Best Poster Award at ICDAR 2019

At the end of September, the 15th International Conference on Document Analysis and Recognition (ICDAR) took place in Sydney, Australia. We attended this conference with a paper describing the creation of the B-MOD dataset, which was presented here on a poster session. For the poster we received the Best Poster Award.

Help us determine the visual quality of documents

One of the areas we are dealing with is determining the visual quality of a document. This is important, for example, for subsequent adjustment of documents so that the text recognition is as good as possible. Comparing two documents from this perspective using algorithms is very difficult, sometimes impossible. Therefore, we need to manually find out which document looks better. To simplify the work when comparing documents, we created an annotation server. You will see two cut-outs from different documents and the only task is to mark the better-looking one using the button above the image. We would be very happy if you could help us with the comparison and thus improve the text recognition.

Help us improve handwritten text transcription

Systems for automatic handwritten text transcription need training examples from many writers. You have a chance to help us collect such examples and improve transcriptions of historic documents. You can download template pages from our web. We would appreciate if you could print the pages, write the contained text in your own hand and send us the filled pages by mail or scan them and upload the resulting images using our web.

How to forge historic documents?

During our work on image quality enhancement, we found out that our method can easily change text content in images. Have you ever wanted to change history? Now you can. The method is based on Generative Adversarial Networks (GANs) and takes corrupted image and a text string as input. The text string is normally produced by our text recognition and language models, but it can be manually corrected. Normally, this approach would be used to fix barely readable parts of scanned documents. We hope the tool will be used responsibly when released.

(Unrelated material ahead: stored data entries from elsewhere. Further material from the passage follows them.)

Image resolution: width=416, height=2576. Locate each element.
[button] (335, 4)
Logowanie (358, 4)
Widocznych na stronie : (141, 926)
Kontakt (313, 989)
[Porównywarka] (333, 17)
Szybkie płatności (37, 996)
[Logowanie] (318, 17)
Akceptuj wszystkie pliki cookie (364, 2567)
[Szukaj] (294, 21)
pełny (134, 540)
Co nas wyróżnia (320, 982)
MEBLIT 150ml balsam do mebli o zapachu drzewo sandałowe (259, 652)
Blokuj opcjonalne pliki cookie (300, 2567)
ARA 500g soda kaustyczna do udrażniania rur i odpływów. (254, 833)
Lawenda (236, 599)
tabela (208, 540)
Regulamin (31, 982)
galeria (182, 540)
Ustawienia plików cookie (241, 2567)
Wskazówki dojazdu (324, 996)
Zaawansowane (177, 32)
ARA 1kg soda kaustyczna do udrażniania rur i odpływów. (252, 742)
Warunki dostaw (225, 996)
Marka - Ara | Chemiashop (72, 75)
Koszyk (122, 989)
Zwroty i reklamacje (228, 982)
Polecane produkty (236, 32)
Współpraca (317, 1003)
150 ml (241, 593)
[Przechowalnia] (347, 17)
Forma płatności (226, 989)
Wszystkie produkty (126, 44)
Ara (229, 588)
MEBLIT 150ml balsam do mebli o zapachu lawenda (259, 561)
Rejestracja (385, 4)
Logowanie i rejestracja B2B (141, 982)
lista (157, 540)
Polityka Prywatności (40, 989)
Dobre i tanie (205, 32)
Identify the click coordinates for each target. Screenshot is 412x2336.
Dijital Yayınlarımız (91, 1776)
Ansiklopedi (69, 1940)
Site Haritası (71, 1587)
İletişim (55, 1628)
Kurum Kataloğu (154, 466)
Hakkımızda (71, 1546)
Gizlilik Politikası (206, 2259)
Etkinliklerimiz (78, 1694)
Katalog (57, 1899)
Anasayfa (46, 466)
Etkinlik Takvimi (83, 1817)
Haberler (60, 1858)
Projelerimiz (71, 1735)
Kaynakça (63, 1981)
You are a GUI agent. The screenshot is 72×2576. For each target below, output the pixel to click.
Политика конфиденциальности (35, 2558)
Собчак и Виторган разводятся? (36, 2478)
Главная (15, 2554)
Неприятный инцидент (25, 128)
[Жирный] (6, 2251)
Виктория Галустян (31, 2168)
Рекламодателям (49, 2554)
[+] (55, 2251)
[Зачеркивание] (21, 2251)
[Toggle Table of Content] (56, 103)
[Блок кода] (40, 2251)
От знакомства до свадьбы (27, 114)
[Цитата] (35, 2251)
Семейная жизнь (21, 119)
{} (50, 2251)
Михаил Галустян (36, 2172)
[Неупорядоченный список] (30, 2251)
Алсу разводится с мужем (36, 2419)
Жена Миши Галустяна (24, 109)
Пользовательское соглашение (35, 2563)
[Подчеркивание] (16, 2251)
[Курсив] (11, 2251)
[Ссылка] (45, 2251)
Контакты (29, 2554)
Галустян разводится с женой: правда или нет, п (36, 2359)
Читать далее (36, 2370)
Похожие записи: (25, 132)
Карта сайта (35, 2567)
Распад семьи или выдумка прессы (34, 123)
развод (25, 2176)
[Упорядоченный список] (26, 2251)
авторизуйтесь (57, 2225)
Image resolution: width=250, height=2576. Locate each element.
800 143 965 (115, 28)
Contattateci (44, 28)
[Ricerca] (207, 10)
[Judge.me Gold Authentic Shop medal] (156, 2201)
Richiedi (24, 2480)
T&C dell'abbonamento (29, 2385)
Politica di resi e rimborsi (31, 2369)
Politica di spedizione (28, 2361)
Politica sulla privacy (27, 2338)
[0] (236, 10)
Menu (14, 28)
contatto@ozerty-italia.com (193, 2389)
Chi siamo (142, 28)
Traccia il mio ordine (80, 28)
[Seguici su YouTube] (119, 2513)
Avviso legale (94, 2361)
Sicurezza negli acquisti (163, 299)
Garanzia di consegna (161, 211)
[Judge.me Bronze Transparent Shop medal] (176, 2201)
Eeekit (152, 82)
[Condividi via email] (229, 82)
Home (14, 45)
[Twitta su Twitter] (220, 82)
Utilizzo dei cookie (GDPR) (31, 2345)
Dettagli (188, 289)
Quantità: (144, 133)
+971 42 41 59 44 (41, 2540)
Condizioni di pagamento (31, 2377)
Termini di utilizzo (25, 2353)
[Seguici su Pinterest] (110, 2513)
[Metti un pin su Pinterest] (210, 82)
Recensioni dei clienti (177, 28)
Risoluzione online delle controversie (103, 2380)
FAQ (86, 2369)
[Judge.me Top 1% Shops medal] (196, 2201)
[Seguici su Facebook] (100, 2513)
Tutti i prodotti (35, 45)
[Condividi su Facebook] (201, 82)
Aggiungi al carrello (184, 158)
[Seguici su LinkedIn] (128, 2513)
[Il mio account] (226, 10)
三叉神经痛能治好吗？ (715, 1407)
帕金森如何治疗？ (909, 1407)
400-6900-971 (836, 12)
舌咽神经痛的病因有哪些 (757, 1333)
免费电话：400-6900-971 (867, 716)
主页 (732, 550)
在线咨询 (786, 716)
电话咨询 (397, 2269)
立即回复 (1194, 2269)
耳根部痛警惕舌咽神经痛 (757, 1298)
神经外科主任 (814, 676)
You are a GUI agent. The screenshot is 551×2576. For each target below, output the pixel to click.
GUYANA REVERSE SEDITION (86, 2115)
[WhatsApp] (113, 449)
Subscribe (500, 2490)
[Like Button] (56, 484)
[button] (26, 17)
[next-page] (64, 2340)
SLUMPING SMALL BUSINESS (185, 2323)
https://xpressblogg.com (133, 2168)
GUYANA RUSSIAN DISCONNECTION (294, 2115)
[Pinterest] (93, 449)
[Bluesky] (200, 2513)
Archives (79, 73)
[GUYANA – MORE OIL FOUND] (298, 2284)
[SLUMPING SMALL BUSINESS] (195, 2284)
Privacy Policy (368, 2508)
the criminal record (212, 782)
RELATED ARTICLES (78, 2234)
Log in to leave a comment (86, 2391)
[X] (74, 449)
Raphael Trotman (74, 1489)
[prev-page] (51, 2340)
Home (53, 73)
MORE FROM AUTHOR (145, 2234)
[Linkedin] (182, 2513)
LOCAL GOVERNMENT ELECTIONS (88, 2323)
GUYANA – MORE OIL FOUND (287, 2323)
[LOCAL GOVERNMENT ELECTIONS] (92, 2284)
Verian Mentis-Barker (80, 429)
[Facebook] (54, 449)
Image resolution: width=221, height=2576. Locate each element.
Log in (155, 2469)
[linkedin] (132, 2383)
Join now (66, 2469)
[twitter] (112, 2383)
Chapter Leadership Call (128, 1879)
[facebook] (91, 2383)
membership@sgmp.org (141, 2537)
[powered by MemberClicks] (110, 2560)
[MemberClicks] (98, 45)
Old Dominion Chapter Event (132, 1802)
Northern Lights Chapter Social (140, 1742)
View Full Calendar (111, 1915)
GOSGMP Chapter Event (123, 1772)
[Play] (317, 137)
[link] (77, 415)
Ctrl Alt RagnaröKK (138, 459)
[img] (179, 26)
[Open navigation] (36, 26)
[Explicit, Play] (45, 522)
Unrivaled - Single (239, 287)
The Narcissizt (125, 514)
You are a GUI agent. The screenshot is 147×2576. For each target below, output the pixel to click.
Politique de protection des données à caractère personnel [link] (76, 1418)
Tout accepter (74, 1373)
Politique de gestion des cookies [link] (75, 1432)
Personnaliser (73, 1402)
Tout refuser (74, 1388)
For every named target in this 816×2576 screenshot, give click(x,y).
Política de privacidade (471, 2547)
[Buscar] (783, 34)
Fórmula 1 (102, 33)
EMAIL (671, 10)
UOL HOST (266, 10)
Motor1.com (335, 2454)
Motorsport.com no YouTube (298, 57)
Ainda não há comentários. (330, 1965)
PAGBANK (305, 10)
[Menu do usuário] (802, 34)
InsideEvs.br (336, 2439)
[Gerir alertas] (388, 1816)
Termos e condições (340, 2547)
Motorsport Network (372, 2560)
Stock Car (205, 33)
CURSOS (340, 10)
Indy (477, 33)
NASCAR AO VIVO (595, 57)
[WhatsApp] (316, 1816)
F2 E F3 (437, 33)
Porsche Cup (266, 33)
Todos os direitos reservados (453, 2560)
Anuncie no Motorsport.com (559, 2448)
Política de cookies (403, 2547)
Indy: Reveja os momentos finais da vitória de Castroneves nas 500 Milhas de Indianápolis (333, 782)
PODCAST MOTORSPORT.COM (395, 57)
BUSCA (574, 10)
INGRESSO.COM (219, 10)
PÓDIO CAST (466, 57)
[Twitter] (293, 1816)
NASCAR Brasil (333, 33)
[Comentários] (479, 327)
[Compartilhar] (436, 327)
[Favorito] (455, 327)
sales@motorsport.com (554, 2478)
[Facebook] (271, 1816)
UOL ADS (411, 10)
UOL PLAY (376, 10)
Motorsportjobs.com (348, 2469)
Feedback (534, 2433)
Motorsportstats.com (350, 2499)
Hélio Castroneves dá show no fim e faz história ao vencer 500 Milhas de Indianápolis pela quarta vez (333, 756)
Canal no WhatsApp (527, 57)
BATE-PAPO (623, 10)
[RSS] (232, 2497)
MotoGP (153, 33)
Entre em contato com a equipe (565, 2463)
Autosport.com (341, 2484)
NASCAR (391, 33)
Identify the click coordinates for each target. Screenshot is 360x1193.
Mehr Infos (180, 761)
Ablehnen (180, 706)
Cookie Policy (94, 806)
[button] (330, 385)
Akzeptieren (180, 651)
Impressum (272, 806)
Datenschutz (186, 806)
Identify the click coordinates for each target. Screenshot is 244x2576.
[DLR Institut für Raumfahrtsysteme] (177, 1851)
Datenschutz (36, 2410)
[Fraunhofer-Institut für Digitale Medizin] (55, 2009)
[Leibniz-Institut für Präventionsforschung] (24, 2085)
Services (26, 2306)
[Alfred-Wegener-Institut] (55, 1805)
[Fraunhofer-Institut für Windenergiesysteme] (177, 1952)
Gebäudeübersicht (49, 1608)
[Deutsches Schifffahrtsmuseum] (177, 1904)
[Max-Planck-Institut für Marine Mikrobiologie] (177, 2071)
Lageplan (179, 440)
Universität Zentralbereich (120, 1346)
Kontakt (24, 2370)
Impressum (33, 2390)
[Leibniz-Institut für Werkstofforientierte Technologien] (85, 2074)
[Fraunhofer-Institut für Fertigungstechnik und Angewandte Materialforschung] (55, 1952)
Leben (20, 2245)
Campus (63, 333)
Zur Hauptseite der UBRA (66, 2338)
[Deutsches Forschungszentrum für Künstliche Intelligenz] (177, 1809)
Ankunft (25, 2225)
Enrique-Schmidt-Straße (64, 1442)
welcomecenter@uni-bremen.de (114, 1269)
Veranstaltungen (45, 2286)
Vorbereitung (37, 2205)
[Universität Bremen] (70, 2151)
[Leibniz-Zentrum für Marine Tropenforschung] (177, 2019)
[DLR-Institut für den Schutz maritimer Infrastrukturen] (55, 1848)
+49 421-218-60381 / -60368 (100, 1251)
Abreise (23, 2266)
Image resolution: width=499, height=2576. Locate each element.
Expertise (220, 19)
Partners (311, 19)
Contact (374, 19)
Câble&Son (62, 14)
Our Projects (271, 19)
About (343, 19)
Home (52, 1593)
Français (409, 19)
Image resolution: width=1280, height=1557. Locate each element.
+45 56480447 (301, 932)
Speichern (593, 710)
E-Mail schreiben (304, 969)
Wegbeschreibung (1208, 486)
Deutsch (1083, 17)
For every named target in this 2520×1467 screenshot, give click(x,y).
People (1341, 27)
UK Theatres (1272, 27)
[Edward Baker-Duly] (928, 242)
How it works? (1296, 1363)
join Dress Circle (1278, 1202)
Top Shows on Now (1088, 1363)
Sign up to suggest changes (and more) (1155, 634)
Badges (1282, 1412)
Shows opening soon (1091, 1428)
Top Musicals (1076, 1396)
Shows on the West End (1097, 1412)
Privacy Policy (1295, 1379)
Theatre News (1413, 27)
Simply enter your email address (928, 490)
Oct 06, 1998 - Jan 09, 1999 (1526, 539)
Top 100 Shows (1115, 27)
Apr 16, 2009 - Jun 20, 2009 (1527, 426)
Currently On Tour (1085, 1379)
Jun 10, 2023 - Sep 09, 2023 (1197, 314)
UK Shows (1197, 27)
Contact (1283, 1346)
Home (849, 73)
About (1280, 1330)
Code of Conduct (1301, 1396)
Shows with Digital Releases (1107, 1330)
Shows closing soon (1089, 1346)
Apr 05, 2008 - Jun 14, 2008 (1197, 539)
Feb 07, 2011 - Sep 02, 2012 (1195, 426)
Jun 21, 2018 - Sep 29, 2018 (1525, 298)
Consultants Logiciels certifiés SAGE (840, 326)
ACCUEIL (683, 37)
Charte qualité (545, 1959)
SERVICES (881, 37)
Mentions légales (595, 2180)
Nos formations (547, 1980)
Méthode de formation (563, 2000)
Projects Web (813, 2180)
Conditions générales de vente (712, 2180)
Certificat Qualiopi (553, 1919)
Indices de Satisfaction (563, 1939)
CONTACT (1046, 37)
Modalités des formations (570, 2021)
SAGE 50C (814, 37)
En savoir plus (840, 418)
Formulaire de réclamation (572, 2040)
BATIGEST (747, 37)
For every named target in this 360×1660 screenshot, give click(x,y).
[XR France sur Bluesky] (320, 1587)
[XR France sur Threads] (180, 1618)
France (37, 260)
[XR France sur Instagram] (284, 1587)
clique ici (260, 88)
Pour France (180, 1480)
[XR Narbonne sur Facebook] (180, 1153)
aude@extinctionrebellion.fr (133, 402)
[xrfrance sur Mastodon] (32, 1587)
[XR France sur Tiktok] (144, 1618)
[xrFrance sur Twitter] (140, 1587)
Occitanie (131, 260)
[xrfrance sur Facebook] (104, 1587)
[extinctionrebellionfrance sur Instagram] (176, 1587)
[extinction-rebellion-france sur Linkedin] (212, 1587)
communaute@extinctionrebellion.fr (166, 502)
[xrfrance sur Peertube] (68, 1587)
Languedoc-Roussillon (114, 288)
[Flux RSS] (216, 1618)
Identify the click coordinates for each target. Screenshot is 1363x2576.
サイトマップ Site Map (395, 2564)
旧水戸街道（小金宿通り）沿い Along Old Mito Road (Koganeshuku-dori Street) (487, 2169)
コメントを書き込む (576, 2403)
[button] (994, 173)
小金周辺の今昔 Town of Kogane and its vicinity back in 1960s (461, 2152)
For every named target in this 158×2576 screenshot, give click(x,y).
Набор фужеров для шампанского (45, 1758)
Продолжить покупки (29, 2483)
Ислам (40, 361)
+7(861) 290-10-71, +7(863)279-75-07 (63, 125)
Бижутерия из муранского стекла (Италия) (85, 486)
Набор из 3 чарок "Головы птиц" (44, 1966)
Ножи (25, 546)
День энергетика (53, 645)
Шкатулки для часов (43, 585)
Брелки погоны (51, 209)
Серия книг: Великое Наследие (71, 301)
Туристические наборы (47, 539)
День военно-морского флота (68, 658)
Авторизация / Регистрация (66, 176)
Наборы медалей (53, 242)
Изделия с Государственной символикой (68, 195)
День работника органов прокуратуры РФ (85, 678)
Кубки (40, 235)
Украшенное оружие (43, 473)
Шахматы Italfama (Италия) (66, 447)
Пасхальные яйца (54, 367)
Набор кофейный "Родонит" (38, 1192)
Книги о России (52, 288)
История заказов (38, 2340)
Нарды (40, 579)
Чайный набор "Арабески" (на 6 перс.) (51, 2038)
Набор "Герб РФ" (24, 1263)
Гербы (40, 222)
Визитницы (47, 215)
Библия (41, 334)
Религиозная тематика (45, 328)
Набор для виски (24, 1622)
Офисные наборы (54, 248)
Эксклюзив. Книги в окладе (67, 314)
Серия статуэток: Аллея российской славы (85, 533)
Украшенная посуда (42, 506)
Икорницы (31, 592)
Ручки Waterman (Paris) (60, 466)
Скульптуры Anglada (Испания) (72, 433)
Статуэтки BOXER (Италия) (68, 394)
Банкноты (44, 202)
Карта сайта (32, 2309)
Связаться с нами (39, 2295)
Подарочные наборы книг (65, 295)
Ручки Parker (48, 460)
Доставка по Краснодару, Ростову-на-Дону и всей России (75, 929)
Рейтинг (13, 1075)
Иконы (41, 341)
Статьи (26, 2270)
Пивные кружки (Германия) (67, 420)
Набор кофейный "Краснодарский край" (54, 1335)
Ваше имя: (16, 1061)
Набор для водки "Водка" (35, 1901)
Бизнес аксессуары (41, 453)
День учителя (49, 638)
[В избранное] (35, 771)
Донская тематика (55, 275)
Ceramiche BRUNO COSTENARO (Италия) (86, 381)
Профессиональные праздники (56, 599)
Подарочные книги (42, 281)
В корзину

Document textline extraction

This post briefly introduces the textline extraction pipeline used in the project. Before OCR can be applied to a document page, textlines need to be efficiently detected and extracted. To fully characterize a textline, two pieces of information are required. First, baseline coordinates specify the location of the textline. Second, height of the font ascenders and descenders further specify the area that needs to be cropped to contain all the information without overshooting into neighbouring textlines. Knowing these parameters, a full textline bounding box can be easily computed. This is especially suitable when working with the standard PAGE XML format. To efficiently predict these values for an input document page, we employ a convolutional neural network with encoder-decoder architecture. This network analyses the page image under three different resolutions to maintain robustness across different page layouts and font sizes. At each resolution step, the outputs from previous steps are concatenated to the current input as seen in the picture. On the output layer of the network, three values are predicted for each pixel. The probability of the pixel containing a baseline, the estimated ascender height of the font in this pixel and, analogically, the estimated descender height. These maps are then processed using simple thresholding and connected component analysis on the baseline probability channel. The font height values for each detected line are computed as median of the height predictions on the corresponding baseline pixels. In some cases where the page has been bent before being scanned or when hand-written textline is crooked, simple cropping of the bounding box leads to images that contain more than one textline and are therefore unsuitable for OCR methods. Therefore, in such cases, textline unfolding is performed as an additional post-processing step. This elastically transforms the image using normals of the detected baseline. Thus, even sub-optimally scanned document pages with challenging layout and variety of different fonts and headings can be fully automatically parsed into cropped textlines.

Active learning for OCR at student conference Excel@FIT

Jan Kohút published a research paper on active learning for historic OCR and gave an oral presentation at student conference Excel@FIT. The goal of the paper was to tune neural networks which combine convolutional and recurrent layers to provide high quality automatic transcriptions for lines of historic texts. These networks ware than used to explore how they can be adapted to new documents while minimizing the need for manual transcriptions. Jan Kohút prepared a large dataset of historical documents gathered and transcribed in project IMPACT. He extracted lines using our text baseline detection tool and he automatically aligned the existing text transcripts with the detected baselines. The resulting dataset contains 1.2 milion text lines with transcripts. It spans nine european languages and ten fonts and alphabets. We were able to achieve 0.6% character error rate on this challenging dataset and we optimized the possible strategies for manual error correction and OCR model adaptation when processing documents with novel fonts and scripts.